She knew that he was exhausted, and was grateful that she remembered so much of her geography, her hands tenderly tracking a familiar path, a little south of his left shoulder blade, a little north of his eighth rib, bearing east away from his ridiculously ticklish left side, right to a sweet spot. She knew that he was helpless when she stroked him like that, and would drift off peacefully in a moment or two, and that she should not listen to his gentle murmurs as he sank further into her, if she had any hope of staying awake herself.

She knew that she should disentangle herself from him immediately, or they'd never be able to look at each other. She knew that she should be less angry at him for begging, and less aggravated at how his body ensnared hers like a bear trap, and less annoyed at the warm, rhythmic breathing teasing her breasts, while his head lay buried in her shoulder. She knew she could not sleep with him nestled into her so closely, while all their clothes still littered the floor; she knew that she could definitely not let him see her like that the next morning, wrapped only in his scent.

--

Izzie Stevens knew better; that didn't stop her. She knew that - even in Meredith Grey's house - inappropriate sex had rules. But that had never stopped her before, and again she awoke tangled in tear soaked sheets; at least this time, not all the tears were her own. She lay beside him silently, watching as the silver dawn crept into his room. Surveying the floor beside his bed, she searched furtively for her clothes, strewn haphazardly over the judgment, the rationality, that she'd tossed aside with them the night before, when he had pleaded. The past few weeks were a blur of screaming, and blood, and grief, and now, now she had a clinic to run…and Alex. She glanced at the clock on his bed stand, which glowered five thirty eight at her in accusatory red numbers, as if even it knew better.

The past few weeks were a blur, but the evening before was an abrupt punctuation mark, a bewildering tangle of familiar limbs and alien emotions. She knew his body, as he did hers, like a daily route that could be traversed without a thought. But he'd gotten lost along the way, and she'd felt him searching her lips, her thighs, her form – searching her – for something. She doubted he'd found whatever he was looking for amid his slow, sad, eerily quiet meanderings amidst her body, so different from the passionate acrobatics that they'd once shared in bed. But he was still Alex, and he still managed to sate her beast, and she awoke still tangled in him, the discomfiting tear tracks still fresh on his face.

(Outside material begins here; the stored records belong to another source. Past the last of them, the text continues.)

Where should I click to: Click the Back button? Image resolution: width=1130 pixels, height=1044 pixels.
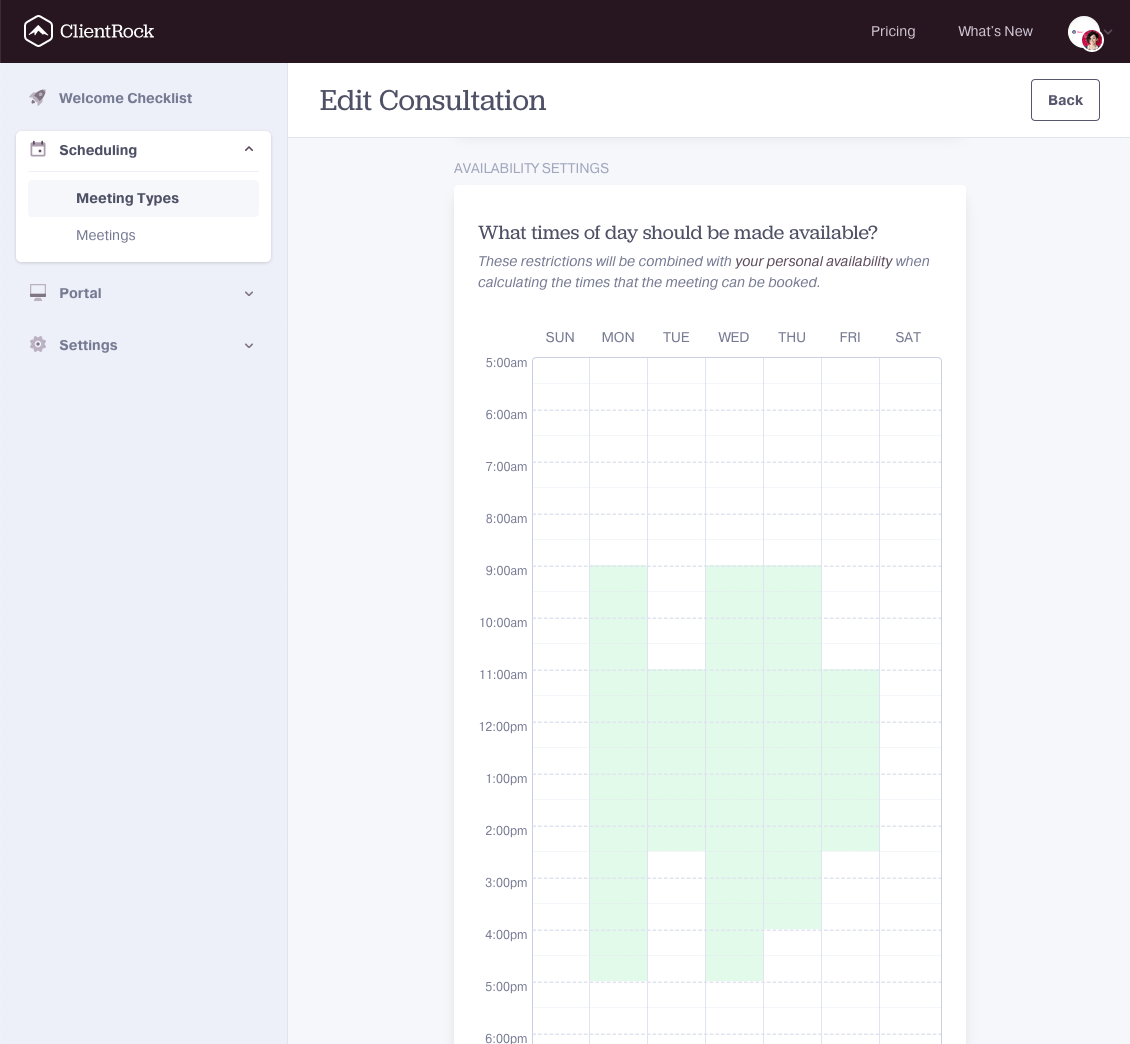[x=1065, y=100]
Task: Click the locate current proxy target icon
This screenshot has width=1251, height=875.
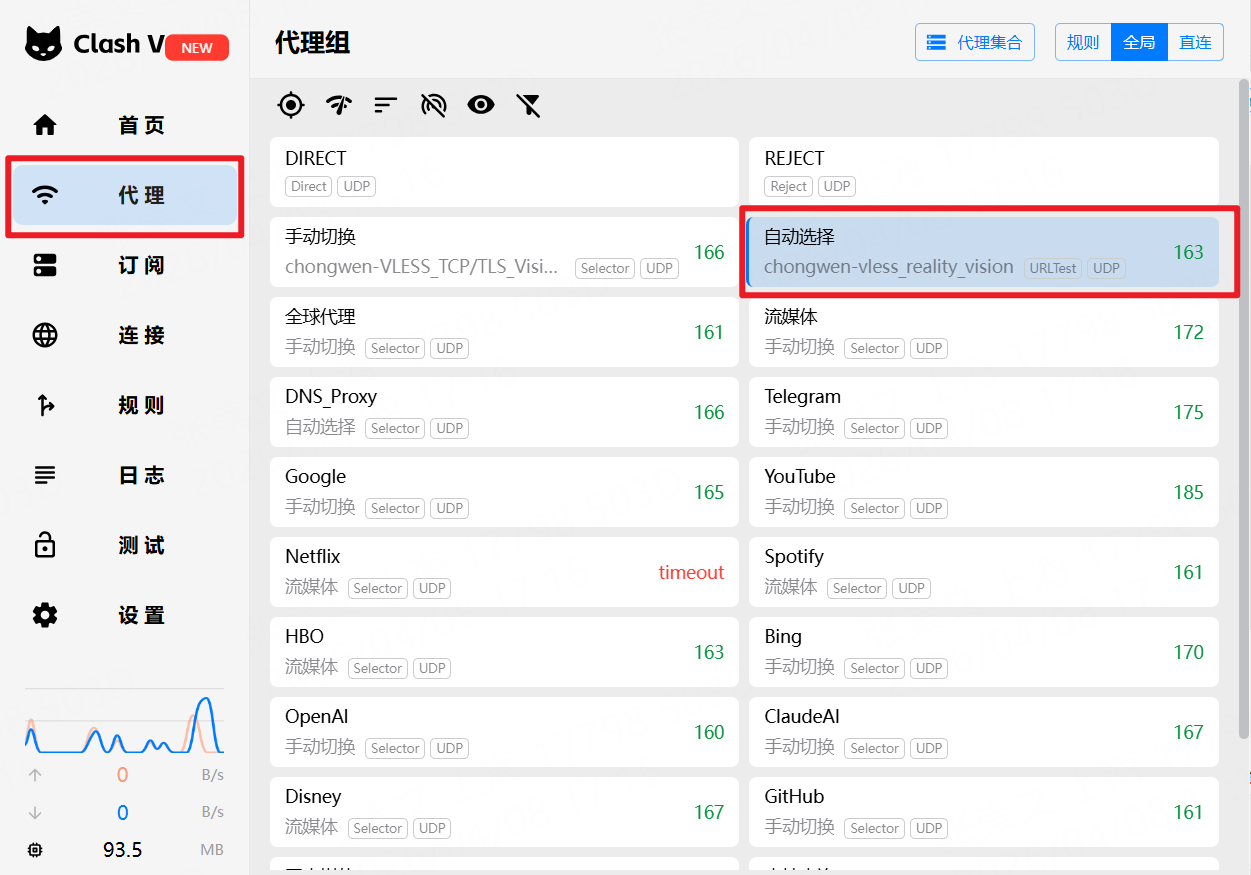Action: 290,104
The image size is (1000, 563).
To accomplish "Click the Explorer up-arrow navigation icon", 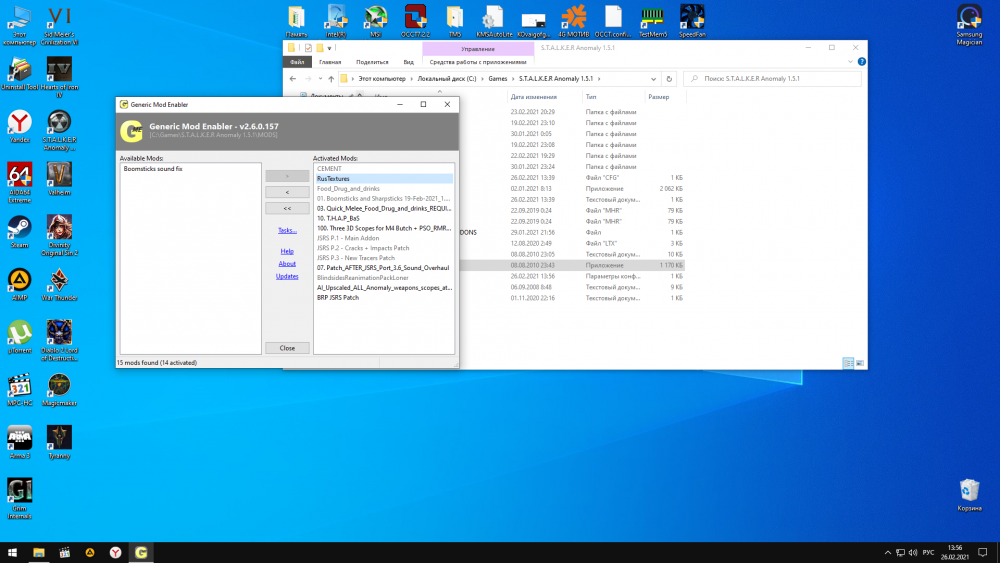I will [x=331, y=78].
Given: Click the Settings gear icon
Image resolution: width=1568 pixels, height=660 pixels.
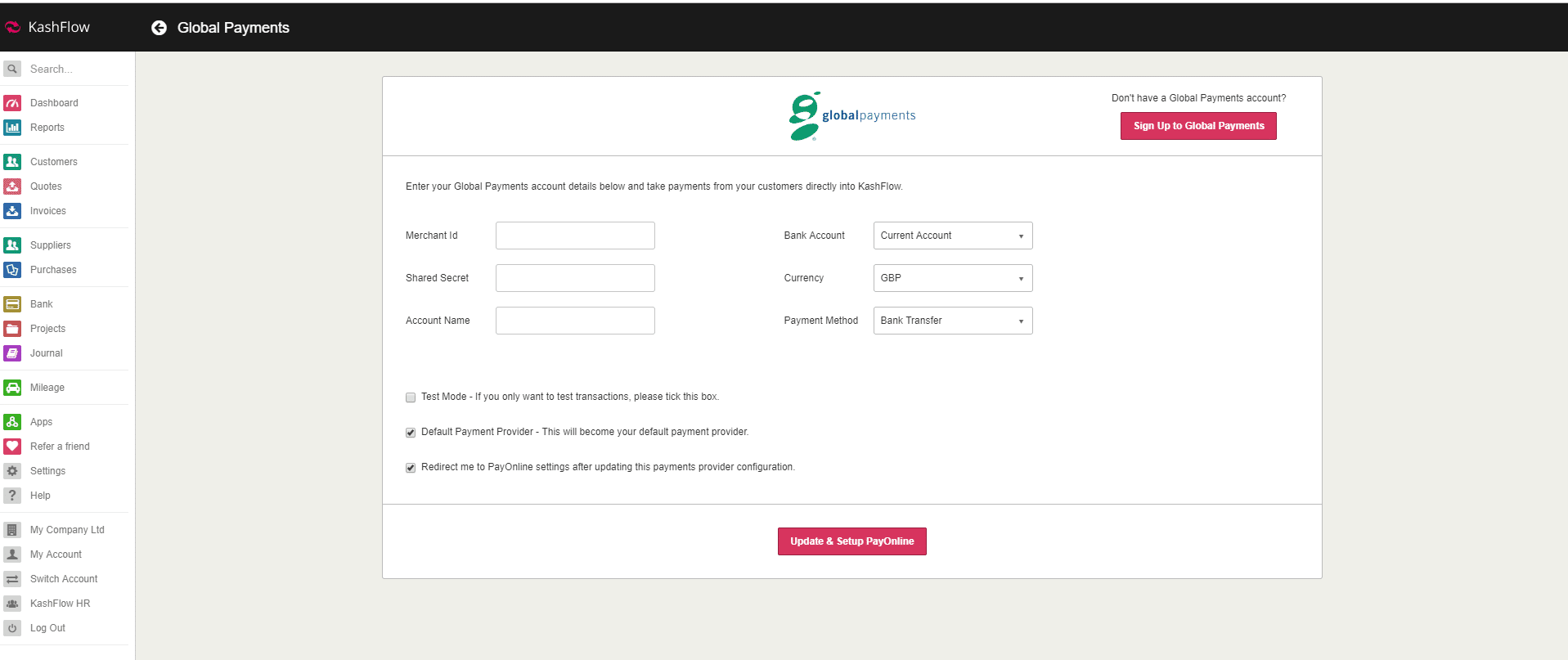Looking at the screenshot, I should coord(12,471).
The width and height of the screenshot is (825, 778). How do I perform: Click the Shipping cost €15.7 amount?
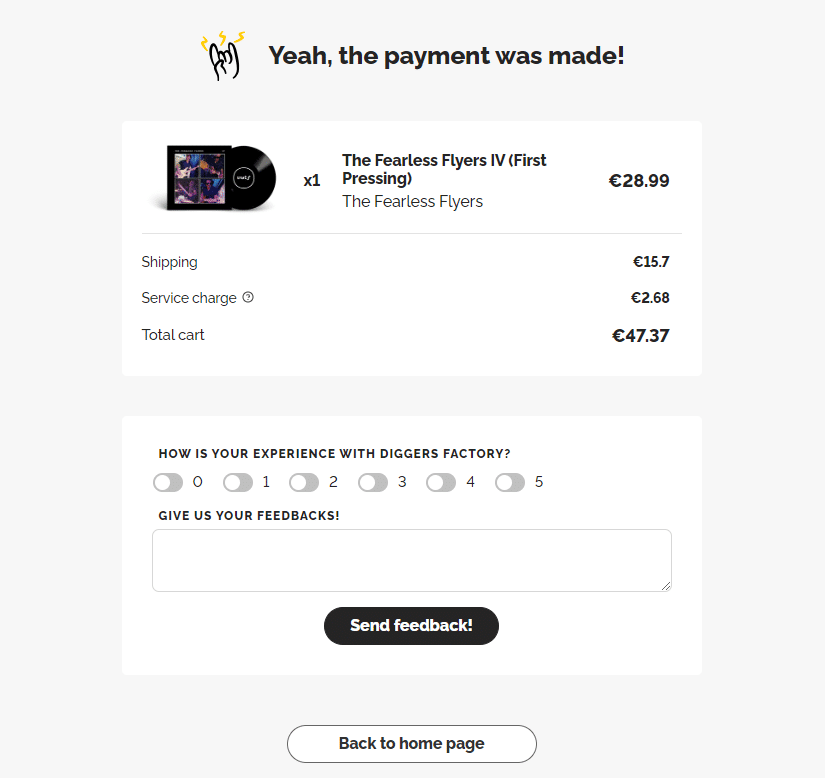(651, 262)
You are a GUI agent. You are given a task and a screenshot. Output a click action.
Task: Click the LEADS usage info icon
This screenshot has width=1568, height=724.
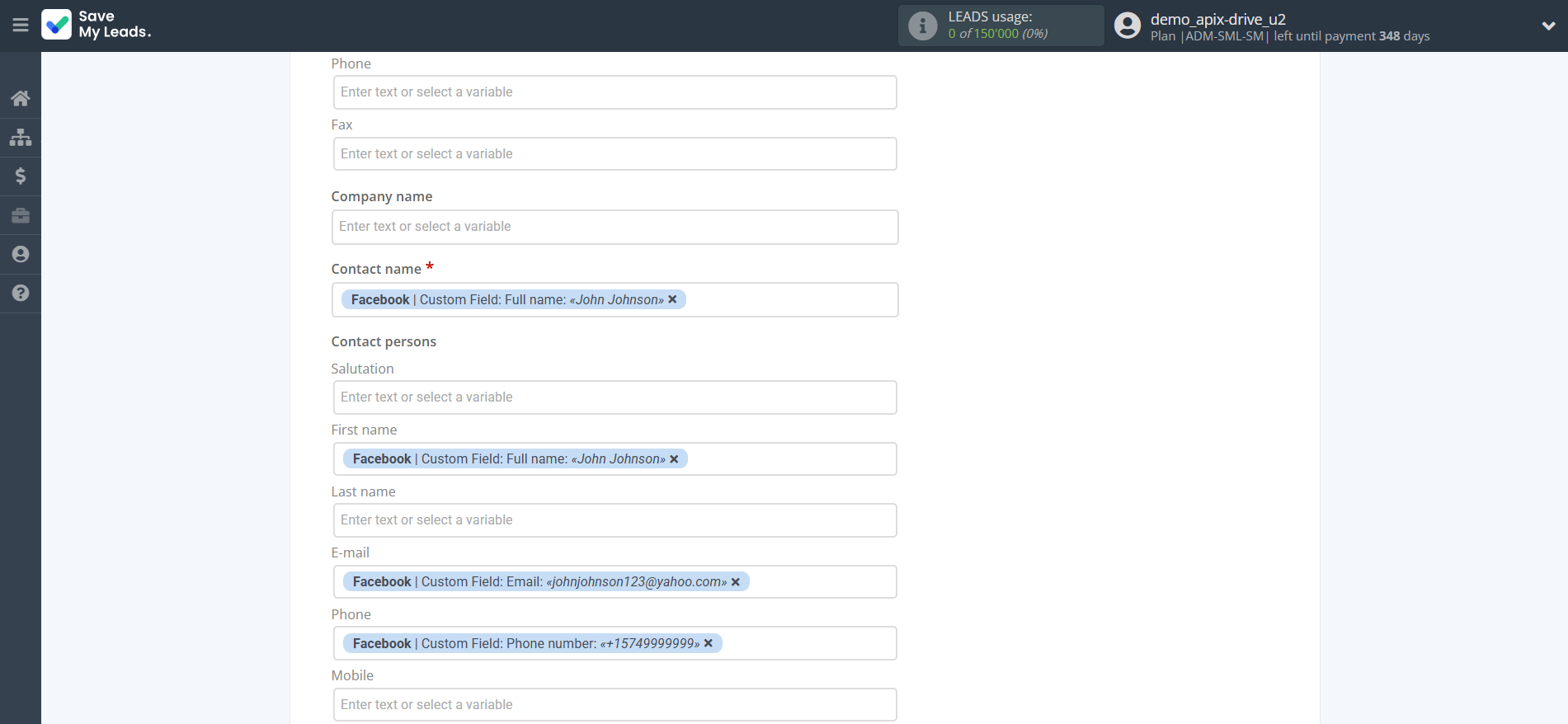[922, 26]
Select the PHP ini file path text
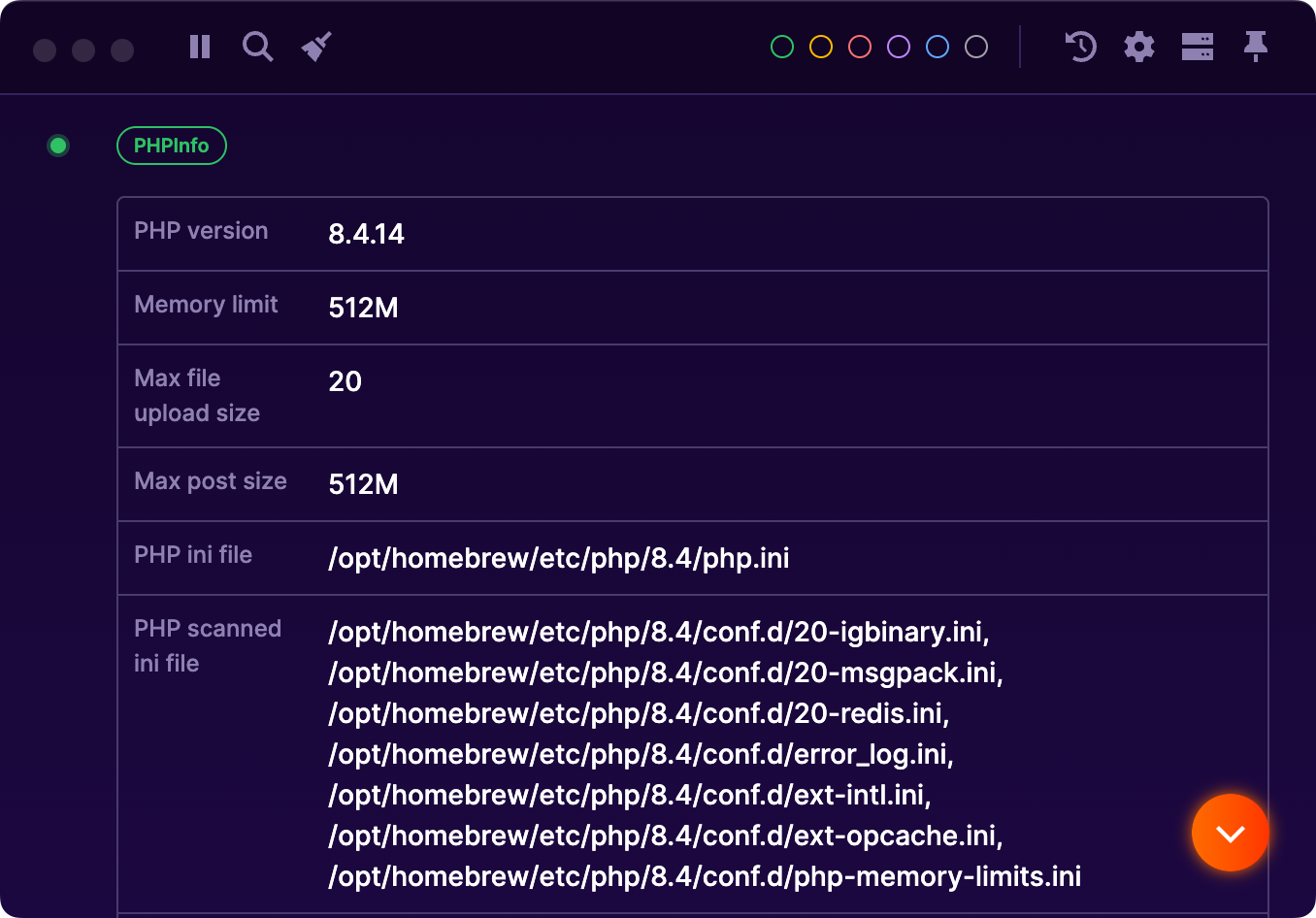The width and height of the screenshot is (1316, 918). click(559, 558)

She knew better than to look at him like that, and was relieved that she remembered how he moved when he slept, and how to shift him gently on his side, facing away from her, without waking him. He'd woken long after her, but he still lay where she'd rested him, turned toward the window. She knew that he'd resist looking at her, and that he'd have to grope his own way beyond a night when his usual cure-all had reached its limits.

She lay quietly for a long while, eying the silky wisps of hair along his neck, where her hands had lingered the evening before, when he had unraveled in her arms. She caught herself just short of instinctively returning them, hastily pulling them back even as her stomach churned. She knew that touching him, staying with him, would only humiliate him further, and they were both already late for rounds.

Slipping soundlessly out of the bed, she grabbed a tee shirt from the floor, pulling it on as she gathered her clothes. She glanced back at him, but his ragged breathing was the only hint that he was awake, and he made no move to stop her as she hovered in the doorway, listening for the strained silence she knew was coming. Several moments later, she made her way to her bedroom, dressing quickly as she cursed Meredith for leaving her without a ride. Scanning the dimly lit kitchen, she hesitated before taking his car keys from the table and rushing off to the clinic. She knew he'd follow eventually, but she also knew that, exhausted as he was, he'd still need to run.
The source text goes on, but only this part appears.